## DATASET ROWS:
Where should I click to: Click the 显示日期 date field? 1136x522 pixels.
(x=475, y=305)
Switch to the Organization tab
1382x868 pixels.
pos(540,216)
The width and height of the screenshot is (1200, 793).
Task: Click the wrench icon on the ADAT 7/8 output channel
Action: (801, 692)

## THE EXERCISE:
Please give these lines again, swapping "date field" for "date box" and leaving everything else as it is.

## ANSWER TO THIS PROBLEM:
Where should I click to: Click the 显示日期 date box? 1136x522 pixels.
(x=475, y=305)
Switch to the Organization tab
1382x868 pixels.
pos(540,216)
The width and height of the screenshot is (1200, 793).
Task: Click the wrench icon on the ADAT 7/8 output channel
Action: (801, 692)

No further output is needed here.